--- Document text ---

AtCoder 183

A - ReLU

#include <iostream>
using namespace std;

int main(){
    int x;
    cin>>x;
    x = max(x, 0);
    cout<<x<<endl;
    return 0;
}

B - Billiards
Ouput the turning point given input point and output point.

billards.cppview raw

#include <iostream>
using namespace std;

int main(){
    double sx, sy, gx, gy;
    cin>>sx>>sy>>gx>>gy;
    double x = (double)(sy*gx + sx * gy) / (sy+gy);
    printf("%.10lf\n", x);
    return 0;
}

C - Travel
Find the number of paths from city 1 to city n with total distance equalling to k.

travel.cppview raw

#include <iostream>
using namespace std;

const int  N = 10;
int g[N][N];
bool vis[N];
int n, k;

int res = 0;

void dfs(int u, int cnt, int dis){
    if(cnt==n){
        dis += g[u][1];
        if(dis==k) res++;
        return;
    }
    for(int i=1;i<=n;i++){
        if(!vis[i]){
            vis[i] = 1;
            dfs(i, cnt+1, dis + g[u][i]);
            vis[i] = 0;
        }
    }
}

int main(){
    cin>>n>>k;
    for(int i=1;i<=n;i++)
        for(int j=1;j<=n;j++)
            cin>>g[i][j];
    vis[1] = 1;
    dfs(1, 1, 0);
    cout<<res<<endl;
    return 0;
}

D - Water Heater
A water heater is able to provide W liters at a given minute.
There are N people, the i-th people needs P_i water from S_i to E_i.
Is it possible to satisfy everyone?

water-heater.cppview raw

//差分数组， 或者扫描线
#include <iostream>
#include <vector>
#include <algorithm>
using namespace std;

const int N = 200010;
typedef long long LL;
LL b[N];
int n, w;

int main(){
    cin>>n>>w;
    for(int i=0;i<n;i++) {
        int st, ed, c;
        scanf("%d%d%d", &st, &ed, &c);
        b[st] += c, b[ed] -= c;
    }
    for(int i=1;i<n;i++) b[i] += b[i-1];
    bool flag = true;
    for(int i=0;i<n;i++) if(b[i] > w){
        flag = false;
        break;
    }
    if(flag) cout<<"Yes"<<endl;
    else cout<<"No"<<endl;
    return 0;
}

E - Queen on Grid
The number of ways from (1,1) to (H, W). Need to take care of walls in the path.

--- Listed records ---

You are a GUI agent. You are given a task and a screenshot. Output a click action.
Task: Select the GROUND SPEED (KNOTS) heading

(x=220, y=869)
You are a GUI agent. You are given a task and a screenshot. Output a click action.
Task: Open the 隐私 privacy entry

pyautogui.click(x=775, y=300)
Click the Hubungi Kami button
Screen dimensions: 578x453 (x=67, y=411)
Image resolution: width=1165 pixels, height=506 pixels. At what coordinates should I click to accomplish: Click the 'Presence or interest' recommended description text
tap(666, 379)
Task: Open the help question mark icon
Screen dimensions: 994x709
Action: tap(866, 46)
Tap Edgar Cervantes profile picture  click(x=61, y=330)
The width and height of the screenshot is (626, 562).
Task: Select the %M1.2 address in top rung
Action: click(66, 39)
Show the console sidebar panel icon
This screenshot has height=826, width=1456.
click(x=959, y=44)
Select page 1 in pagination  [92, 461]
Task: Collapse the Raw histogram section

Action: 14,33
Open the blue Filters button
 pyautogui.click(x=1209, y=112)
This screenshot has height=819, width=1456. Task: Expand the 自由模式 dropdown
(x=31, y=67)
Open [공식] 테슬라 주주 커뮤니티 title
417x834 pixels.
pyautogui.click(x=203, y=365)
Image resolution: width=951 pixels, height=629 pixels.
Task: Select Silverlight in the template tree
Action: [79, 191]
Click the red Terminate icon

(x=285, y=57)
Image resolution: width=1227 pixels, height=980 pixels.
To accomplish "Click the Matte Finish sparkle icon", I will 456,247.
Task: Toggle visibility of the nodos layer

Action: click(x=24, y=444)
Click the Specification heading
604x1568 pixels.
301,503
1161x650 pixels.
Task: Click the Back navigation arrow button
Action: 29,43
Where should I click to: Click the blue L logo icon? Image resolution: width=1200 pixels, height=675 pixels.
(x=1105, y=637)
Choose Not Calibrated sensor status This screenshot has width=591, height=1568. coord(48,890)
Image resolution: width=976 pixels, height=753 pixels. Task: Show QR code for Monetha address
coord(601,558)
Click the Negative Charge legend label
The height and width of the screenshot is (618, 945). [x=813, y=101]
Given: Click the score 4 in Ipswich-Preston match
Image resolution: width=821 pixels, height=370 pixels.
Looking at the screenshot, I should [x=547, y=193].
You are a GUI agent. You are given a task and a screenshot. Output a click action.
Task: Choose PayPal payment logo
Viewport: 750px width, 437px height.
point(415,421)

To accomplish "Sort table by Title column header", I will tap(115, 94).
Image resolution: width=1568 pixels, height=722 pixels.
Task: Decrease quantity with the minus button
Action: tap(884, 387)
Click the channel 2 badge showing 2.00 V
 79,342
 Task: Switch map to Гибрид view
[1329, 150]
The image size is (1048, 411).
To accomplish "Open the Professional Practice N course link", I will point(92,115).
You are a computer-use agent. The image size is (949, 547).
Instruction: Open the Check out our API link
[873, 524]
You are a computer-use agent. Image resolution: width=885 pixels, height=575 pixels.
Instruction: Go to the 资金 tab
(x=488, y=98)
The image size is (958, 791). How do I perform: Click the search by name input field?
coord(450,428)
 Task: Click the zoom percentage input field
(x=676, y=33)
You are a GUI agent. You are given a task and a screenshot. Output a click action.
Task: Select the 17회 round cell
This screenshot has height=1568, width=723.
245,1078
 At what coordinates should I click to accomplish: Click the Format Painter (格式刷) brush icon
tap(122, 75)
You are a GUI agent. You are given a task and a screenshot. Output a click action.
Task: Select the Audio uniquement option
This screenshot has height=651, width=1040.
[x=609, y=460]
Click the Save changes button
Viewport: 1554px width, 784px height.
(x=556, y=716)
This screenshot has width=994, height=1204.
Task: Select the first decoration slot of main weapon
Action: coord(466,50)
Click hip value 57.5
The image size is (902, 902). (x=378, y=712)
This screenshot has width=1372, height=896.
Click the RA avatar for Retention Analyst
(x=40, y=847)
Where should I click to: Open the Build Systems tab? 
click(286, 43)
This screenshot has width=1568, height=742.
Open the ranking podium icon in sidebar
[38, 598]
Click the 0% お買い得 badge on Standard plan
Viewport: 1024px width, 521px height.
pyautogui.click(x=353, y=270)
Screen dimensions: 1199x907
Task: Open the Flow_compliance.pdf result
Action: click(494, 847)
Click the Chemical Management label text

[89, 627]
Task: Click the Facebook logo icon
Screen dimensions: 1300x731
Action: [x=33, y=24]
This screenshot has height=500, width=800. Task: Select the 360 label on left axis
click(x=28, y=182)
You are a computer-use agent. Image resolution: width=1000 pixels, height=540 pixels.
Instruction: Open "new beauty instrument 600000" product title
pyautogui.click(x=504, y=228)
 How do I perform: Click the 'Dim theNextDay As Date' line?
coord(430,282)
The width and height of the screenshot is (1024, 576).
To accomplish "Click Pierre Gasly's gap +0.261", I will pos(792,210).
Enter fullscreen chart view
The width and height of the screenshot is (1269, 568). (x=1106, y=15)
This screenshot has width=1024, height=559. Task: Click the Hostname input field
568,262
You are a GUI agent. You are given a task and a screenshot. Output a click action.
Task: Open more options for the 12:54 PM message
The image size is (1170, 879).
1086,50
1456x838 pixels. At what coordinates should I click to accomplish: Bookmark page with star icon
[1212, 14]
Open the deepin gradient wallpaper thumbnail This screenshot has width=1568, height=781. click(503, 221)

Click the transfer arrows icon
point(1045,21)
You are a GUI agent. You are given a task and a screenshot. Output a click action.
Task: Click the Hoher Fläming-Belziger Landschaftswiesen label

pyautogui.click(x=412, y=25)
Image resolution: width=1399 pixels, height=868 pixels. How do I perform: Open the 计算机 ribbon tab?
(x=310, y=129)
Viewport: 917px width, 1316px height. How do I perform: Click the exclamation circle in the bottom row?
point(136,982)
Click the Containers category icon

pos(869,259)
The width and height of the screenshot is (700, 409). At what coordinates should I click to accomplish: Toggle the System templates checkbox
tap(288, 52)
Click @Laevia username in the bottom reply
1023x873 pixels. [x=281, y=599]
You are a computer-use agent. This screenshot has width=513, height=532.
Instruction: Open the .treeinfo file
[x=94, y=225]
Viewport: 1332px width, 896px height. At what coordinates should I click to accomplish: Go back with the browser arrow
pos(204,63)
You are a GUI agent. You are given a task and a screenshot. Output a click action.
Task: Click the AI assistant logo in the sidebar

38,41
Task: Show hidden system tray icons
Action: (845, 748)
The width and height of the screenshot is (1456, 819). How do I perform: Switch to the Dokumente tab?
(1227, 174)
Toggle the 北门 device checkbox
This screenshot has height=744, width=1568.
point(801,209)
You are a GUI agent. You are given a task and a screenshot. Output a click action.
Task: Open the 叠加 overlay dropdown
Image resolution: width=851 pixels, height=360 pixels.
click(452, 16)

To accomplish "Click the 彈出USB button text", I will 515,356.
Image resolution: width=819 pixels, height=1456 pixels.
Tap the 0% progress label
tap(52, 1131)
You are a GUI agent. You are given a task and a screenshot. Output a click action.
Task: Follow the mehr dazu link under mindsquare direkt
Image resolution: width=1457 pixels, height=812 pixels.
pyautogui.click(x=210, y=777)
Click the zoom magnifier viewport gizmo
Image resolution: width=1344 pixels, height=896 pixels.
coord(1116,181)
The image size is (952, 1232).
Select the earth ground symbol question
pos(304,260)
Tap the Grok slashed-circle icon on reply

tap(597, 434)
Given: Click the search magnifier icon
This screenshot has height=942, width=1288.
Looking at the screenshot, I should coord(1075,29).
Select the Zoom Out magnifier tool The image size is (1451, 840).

---

Instruction A:
Using the AtCoder 183 page, answer these:
(i) How much water can the water heater provide at a given minute?
(ii) In the Travel problem, the paths start at city 1 and end at which city?
(iii) In the ReLU program, what expression is assigned to x?
Instruction B: Retype everything from "for(int j=1;j<=n;j++)" down to "S_i to E_i." in the AtCoder 183 page.
The entries have nothing to do with the AtCoder 183 page.

Correct output A:
(i) W liters
(ii) City n
(iii) max(x, 0)

Correct output B:
for(int j=1;j<=n;j++)
            cin>>g[i][j];
    vis[1] = 1;
    dfs(1, 1, 0);
    cout<<res<<endl;
    return 0;
}

D - Water Heater
A water heater is able to provide W liters at a given minute.
There are N people, the i-th people needs P_i water from S_i to E_i.